While the Italian newspapers printed claims that Leonardo, the former AC Milan manager, was being primed to take over from the Spaniard, club president Massimo Moratti declined to confirm Benitez had been officially sacked but did say the situation was complicated.
"We are trying to understand what's going on, this situation is a bit of a mess," Moratti told reporters yesterday.
"Everything that happened was a bit unexpected, we are considering every point of view."
Widespread media reports said Benitez was in the process of being removed after just six months in charge of the European and Italian champions given his injury-hit side's poor domestic form and Saturday's shock outburst about a lack of signings.
Former Liverpool manager Benitez, upset no new players were brought in during the close-season, gave Inter an ultimatum after their 3-0 Club World Cup final win over TP Mazembe that he would speak to his agent about his future if signings did not materialise in January.
Moratti said the comments were "inappropriate", sparking speculation Benitez had been sacked but Inter have made no official comment amid reports they are struggling to agree a severance package despite the coach having only a two-year deal.
When former Inter coach Roberto Mancini was axed in 2008, it took the club several days to officially confirm what every fan knew had been decided at a summit with Moratti.
Former Milan coach Leonardo, who left Inter's city rivals after just one season in management in May, has been made favourite to succeed Benitez after Zenit St Petersburg said their boss Luciano Spalletti, the former Roma manager, was staying.
"I haven't had a way of talking to any other coach.
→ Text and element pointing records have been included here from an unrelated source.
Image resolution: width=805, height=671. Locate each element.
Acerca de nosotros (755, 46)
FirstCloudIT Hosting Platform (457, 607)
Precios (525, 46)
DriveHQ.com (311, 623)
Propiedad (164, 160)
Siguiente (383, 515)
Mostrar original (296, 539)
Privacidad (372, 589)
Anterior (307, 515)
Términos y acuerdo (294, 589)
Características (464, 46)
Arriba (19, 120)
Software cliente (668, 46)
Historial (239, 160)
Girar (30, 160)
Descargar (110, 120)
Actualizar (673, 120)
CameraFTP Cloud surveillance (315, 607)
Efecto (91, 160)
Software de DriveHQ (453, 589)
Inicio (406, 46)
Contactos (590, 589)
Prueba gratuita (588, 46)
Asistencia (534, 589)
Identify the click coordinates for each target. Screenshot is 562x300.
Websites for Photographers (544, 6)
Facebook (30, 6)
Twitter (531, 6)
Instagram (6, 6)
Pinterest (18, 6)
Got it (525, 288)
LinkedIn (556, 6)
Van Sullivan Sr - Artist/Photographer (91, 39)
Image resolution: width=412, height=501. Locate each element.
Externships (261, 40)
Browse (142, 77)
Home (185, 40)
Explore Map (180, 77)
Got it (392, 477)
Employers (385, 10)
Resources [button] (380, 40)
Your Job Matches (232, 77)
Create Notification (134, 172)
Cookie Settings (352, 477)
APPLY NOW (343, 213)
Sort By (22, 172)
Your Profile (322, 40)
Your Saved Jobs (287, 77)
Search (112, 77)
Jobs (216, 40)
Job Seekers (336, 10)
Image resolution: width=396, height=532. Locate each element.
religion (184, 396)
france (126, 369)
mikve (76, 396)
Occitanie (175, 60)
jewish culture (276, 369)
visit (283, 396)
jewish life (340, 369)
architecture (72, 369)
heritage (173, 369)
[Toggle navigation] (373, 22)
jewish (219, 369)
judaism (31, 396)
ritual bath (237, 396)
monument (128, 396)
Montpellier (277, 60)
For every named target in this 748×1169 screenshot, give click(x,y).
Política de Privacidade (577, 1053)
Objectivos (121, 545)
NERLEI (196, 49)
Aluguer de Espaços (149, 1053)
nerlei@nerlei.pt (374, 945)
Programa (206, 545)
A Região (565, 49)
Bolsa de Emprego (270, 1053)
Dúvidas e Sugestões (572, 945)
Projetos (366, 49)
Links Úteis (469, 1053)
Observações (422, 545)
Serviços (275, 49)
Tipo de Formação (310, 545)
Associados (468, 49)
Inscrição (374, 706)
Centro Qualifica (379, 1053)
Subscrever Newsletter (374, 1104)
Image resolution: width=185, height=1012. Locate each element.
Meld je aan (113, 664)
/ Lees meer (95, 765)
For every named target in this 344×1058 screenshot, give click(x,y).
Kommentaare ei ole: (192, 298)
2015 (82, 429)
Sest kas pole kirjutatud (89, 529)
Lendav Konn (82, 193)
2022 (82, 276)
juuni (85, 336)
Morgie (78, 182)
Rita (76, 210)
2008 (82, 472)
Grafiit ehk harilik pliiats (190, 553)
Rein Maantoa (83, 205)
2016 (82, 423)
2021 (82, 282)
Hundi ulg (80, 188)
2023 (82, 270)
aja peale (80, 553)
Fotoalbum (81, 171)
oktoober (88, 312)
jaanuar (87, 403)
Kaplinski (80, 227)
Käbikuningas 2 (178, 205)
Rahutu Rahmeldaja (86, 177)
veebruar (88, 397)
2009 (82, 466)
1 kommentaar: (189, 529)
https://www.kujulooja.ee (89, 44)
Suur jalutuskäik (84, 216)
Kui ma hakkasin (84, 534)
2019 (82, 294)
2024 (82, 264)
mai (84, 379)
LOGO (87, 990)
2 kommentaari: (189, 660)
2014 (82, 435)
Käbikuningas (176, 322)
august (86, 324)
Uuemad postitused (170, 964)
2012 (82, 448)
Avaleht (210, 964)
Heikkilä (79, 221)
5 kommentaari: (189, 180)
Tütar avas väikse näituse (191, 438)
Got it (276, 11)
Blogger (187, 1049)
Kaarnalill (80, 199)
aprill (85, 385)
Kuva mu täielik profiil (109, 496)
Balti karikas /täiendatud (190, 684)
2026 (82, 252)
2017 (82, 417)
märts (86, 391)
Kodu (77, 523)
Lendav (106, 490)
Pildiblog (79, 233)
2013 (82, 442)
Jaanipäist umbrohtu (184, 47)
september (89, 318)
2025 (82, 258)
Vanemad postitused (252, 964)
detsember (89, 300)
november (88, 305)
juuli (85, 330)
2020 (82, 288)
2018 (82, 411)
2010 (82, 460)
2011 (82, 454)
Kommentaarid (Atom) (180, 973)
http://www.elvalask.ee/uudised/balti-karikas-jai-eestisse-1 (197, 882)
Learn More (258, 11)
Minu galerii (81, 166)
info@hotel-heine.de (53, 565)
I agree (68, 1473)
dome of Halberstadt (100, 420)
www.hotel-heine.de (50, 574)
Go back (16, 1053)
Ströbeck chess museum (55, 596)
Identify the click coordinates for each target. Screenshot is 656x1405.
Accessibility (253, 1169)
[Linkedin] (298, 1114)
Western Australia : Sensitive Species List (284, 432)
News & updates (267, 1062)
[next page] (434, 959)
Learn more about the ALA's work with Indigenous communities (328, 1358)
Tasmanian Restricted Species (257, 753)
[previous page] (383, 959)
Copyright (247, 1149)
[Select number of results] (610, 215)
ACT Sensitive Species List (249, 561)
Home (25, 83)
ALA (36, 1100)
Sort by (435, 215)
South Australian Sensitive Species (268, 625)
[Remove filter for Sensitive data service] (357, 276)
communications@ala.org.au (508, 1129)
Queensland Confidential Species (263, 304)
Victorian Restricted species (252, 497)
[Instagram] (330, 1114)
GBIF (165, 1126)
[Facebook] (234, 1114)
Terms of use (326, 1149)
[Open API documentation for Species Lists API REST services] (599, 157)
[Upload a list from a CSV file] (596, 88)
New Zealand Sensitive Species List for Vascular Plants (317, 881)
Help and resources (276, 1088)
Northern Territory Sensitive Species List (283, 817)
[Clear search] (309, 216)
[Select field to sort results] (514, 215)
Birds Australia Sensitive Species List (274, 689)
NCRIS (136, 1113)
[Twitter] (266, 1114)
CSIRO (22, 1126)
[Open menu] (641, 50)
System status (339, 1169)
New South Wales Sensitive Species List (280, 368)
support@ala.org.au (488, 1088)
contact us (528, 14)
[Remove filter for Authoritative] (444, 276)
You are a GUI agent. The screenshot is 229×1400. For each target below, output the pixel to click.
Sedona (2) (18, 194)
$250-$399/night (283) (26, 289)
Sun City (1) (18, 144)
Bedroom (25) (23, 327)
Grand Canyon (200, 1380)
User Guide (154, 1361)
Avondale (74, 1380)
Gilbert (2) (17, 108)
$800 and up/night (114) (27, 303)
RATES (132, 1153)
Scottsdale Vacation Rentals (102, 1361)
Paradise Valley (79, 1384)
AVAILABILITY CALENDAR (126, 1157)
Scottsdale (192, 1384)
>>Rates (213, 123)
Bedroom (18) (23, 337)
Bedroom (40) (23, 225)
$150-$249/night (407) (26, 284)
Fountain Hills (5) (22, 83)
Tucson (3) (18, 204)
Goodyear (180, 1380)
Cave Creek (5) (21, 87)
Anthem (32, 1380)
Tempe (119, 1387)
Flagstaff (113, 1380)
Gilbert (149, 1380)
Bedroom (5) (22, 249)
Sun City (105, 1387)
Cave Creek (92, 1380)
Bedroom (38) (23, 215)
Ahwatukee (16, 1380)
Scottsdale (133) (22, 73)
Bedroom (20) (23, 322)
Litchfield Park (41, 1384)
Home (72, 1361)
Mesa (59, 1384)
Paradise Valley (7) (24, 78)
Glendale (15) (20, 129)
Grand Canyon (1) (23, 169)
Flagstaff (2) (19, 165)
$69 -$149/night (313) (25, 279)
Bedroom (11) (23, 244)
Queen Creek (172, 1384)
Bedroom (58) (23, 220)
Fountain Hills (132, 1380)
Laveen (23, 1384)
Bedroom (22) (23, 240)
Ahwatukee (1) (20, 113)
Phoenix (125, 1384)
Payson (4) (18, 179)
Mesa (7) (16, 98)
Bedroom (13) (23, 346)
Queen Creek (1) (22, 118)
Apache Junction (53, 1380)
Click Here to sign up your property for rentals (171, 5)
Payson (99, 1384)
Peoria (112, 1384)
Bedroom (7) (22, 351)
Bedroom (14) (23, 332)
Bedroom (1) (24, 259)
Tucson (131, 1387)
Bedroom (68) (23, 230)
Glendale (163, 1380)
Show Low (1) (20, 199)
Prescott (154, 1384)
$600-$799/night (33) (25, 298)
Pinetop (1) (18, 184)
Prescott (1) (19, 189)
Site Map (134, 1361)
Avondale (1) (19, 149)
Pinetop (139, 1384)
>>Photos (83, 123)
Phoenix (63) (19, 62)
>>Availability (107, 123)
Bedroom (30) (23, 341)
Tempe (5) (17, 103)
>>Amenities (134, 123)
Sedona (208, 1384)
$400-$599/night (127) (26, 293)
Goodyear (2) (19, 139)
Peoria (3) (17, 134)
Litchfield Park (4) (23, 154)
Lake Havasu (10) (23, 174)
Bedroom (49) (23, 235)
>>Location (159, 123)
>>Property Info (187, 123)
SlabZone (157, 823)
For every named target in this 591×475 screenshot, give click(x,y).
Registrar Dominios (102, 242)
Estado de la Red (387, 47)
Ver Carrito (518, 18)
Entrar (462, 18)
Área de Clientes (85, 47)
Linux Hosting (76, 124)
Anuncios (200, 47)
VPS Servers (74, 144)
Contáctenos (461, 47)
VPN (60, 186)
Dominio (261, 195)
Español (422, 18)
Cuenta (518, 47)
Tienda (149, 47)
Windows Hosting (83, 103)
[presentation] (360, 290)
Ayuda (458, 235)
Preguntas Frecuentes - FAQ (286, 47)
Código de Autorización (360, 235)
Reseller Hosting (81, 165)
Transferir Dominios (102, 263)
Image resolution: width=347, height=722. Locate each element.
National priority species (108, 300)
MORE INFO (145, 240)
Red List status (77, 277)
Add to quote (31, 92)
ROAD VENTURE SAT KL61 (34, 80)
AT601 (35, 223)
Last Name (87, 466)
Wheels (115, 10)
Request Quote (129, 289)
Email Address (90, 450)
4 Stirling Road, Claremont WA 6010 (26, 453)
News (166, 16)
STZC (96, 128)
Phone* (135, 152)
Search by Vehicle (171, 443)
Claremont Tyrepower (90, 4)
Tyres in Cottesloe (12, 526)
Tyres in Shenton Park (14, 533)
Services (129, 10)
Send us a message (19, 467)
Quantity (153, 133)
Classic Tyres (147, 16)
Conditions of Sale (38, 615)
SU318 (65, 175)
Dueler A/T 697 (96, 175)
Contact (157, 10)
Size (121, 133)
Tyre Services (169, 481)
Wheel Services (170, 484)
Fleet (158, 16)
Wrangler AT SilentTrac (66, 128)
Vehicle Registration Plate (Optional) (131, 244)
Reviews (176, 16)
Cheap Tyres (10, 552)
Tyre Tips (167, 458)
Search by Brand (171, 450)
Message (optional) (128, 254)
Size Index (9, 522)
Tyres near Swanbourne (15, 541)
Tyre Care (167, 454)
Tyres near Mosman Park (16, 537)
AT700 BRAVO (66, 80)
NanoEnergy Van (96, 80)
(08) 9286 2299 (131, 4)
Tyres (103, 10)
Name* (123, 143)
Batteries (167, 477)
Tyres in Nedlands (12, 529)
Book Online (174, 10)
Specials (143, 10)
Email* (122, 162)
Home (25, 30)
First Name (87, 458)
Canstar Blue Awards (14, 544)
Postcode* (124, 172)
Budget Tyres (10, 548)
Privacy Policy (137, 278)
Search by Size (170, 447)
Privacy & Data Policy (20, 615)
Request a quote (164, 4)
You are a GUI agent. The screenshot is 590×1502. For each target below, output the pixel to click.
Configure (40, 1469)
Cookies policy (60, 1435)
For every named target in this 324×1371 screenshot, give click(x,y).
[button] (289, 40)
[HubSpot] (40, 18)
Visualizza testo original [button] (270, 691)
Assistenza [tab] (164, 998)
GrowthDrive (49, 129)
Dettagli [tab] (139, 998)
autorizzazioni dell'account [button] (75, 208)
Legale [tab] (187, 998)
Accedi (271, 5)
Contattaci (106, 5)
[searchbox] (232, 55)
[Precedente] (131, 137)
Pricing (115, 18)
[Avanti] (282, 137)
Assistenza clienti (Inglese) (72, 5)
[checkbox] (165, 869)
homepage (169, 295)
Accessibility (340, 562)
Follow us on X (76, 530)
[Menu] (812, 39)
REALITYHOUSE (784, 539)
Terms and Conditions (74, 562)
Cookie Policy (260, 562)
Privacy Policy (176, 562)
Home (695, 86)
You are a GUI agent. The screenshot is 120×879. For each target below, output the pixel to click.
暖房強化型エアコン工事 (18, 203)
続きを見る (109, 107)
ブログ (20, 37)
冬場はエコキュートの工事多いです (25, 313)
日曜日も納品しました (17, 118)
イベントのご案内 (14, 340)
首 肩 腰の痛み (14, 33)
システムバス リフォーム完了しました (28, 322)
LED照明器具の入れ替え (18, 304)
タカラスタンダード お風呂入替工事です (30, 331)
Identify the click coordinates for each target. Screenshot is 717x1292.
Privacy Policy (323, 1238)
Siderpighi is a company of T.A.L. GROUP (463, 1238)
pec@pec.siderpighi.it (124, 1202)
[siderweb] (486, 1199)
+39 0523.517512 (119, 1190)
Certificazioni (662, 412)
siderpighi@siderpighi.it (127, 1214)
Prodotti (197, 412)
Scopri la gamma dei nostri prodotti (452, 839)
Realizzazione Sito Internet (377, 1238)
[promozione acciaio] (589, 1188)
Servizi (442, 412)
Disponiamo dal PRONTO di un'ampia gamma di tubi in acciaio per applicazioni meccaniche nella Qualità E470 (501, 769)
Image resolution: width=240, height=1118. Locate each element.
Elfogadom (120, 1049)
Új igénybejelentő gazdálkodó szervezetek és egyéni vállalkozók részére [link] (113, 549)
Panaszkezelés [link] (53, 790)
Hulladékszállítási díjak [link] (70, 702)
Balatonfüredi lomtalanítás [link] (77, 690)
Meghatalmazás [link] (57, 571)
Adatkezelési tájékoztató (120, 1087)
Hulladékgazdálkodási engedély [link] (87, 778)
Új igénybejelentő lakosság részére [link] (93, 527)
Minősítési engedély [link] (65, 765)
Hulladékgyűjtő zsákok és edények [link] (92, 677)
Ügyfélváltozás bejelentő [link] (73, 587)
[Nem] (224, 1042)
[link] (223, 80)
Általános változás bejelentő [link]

I haven't met Leonardo," Moratti added.
The idea of a Milan coach managing their big rivals just a season later may seem alien to many fotball fans but such a move would be nothing new for Italian football with players and managers often swapping between the big clubs.
Former Inter talisman Zlatan Ibrahimovic is now excelling at Serie A leaders Milan and they have built up a 13-point advantage over seventh-placed Inter, whose hopes of a sixth straight scudetto look unlikely.
In an interview with Gazzetta dello Sport in September, Brazilian Leonardo said he would not be averse to one day coaching Inter having left Milan after having had a falling out with club owner Silvio Berlusconi.
"Me and Moratti have known each other for years," Leonardo said. "Never say never."